First in Her FamilyA Stanford University freshman,
Hada Flores always knew she would go to college. She just didn’t know the road would be so steep. The daughter of poor Salvadoran immigrants, Flores attended a Houston charter school that kept its low-income, mostly Hispanic student body in class 65 percent longer than other public schools do, plus on many Saturdays.
Following the school’s mantra, “Whatever it Takes,” Flores had virtually no time for going out with friends, watching movies or even sleeping late on weekends. “Sometimes I wondered why I was doing all this,” says Flores, whose first name is pronounced AH-da.

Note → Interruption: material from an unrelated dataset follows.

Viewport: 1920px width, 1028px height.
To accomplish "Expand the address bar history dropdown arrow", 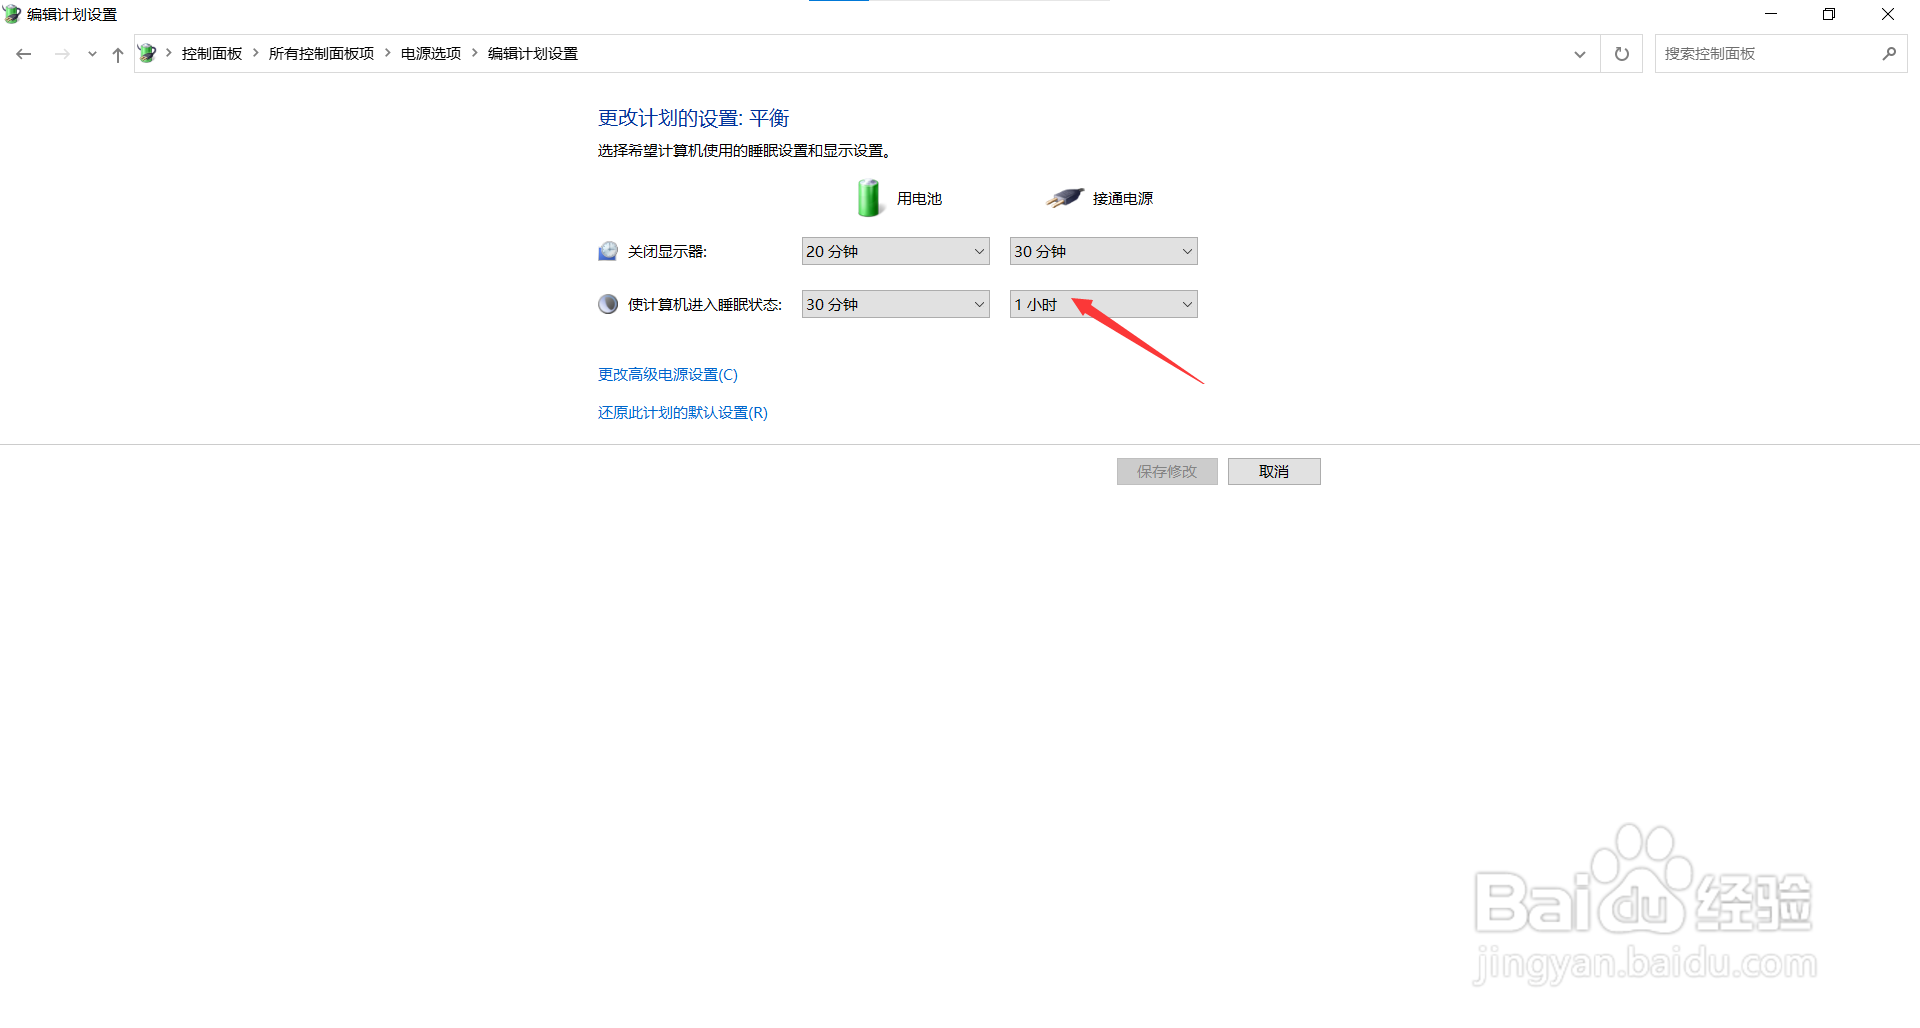I will tap(1580, 53).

Her welder father and custodian mother have pushed her as the first in their families to go to college in hopes of improving her career prospects. Although Flores earned A’s and B’s at other public schools, she chose the YES College Preparatory School as a step toward expanding her college choices. One of the school’s graduation requirements is acceptance from a four-year college.
School director Chris Barbic says that when setting up the school in 1998, he wanted students to believe a university education was within reach. Also, he was leery of the relatively low transfer rate of community-college graduates to four-year institutions. More than 80 percent of YES students qualified for free lunch programs and like Flores, spoke Spanish at home and learned English in school. “We’re not targeting the top 10 percent, or the bottom 10 percent,” Barbic says. “We’re after that middle 80 percent.”

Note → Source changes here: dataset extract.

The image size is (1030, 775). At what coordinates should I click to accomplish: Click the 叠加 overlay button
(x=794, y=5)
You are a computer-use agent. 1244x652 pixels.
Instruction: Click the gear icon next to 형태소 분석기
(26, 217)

YES teachers and staff also take students to 25 colleges locally and nationally by the time they are seniors. That was definitely a factor in Flores, 18, gaining admission to prestigious universities like Brown, Washington, Rice and Wellesley. She might not have learned about them outside of YES.
Barbic and other YES staff provide their home and cell numbers to students and parents to answer questions, help with homework and provide support. The school also provides an SAT preparation and review class not normally found on other urban campuses.

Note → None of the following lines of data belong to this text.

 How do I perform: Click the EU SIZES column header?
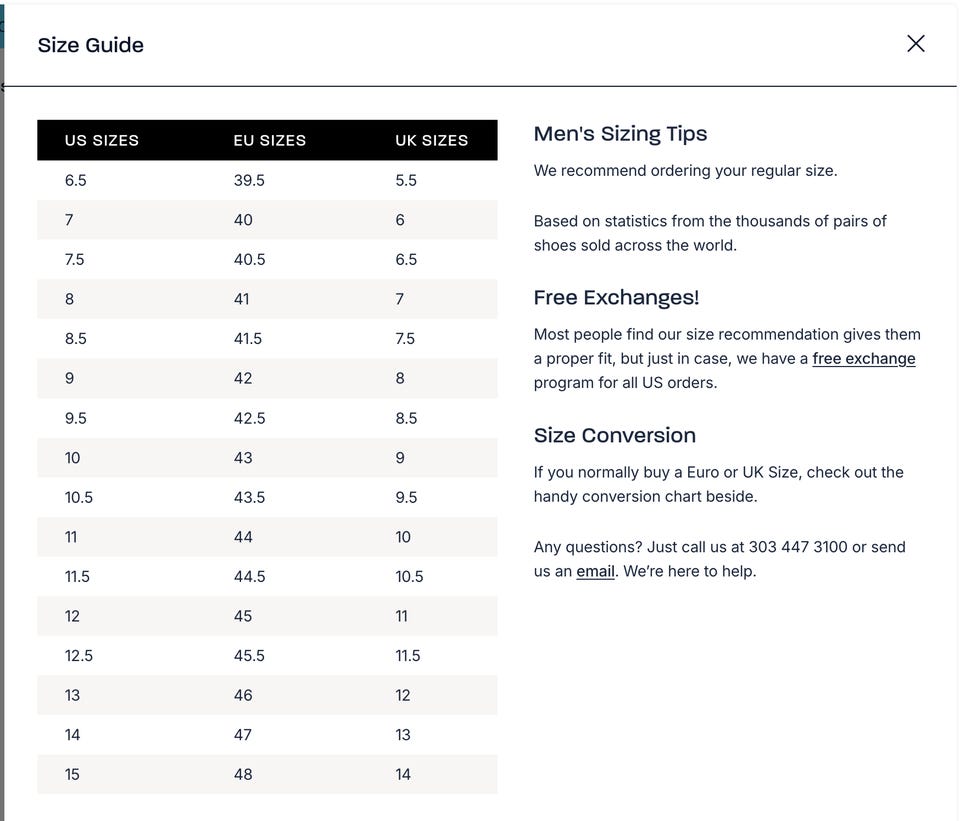coord(269,140)
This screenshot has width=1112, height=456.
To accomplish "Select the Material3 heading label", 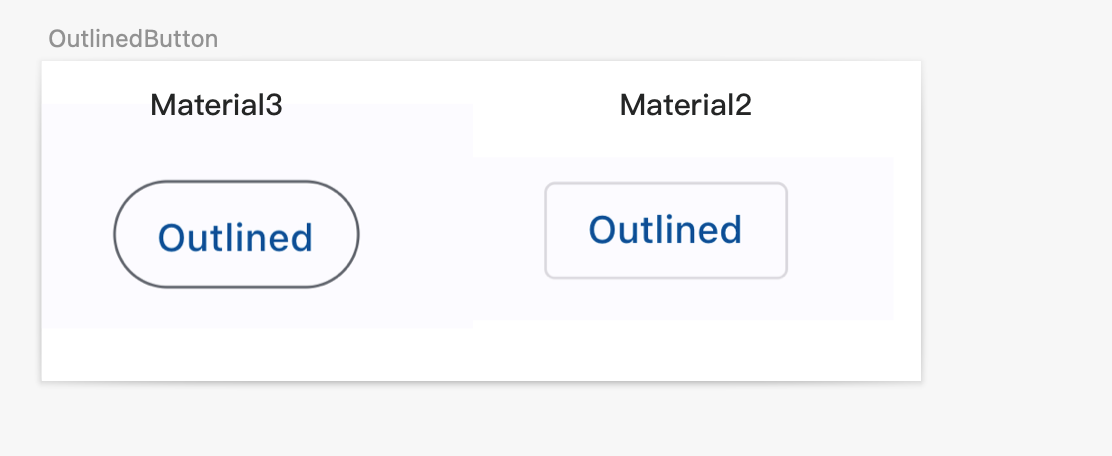I will coord(216,105).
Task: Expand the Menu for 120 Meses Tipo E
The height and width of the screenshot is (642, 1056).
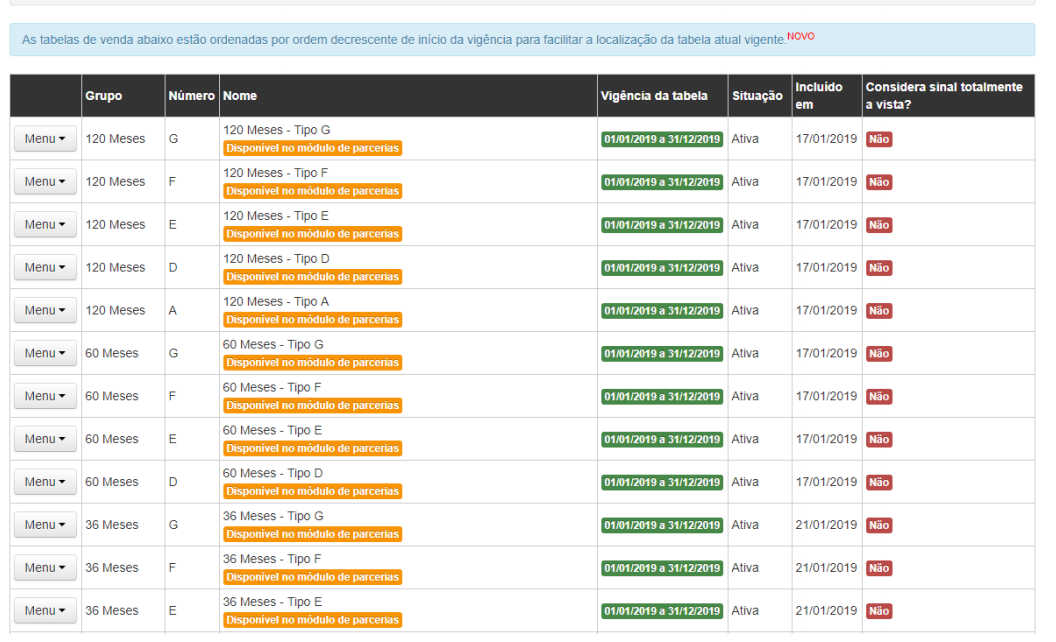Action: pyautogui.click(x=45, y=225)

Meanwhile, Barbic expects the stream of students like Flores to continue. Hispanics are the nation’s fastest-growing minority. After beginning his career in Houston public schools through Teach for America, Barbic, who’s White, decided to start a highly-structured academic program helping Hispanic students stay on track after seeing so many promising teens not bother to go to college because they didn’t believe it was important. In most of those cases, no one in their families were college graduates. Barbic’s program eventually blossomed into the free-standing YES school.
For her part, Flores, who graduated valedictorian from YES this past spring, is considering becoming a doctor.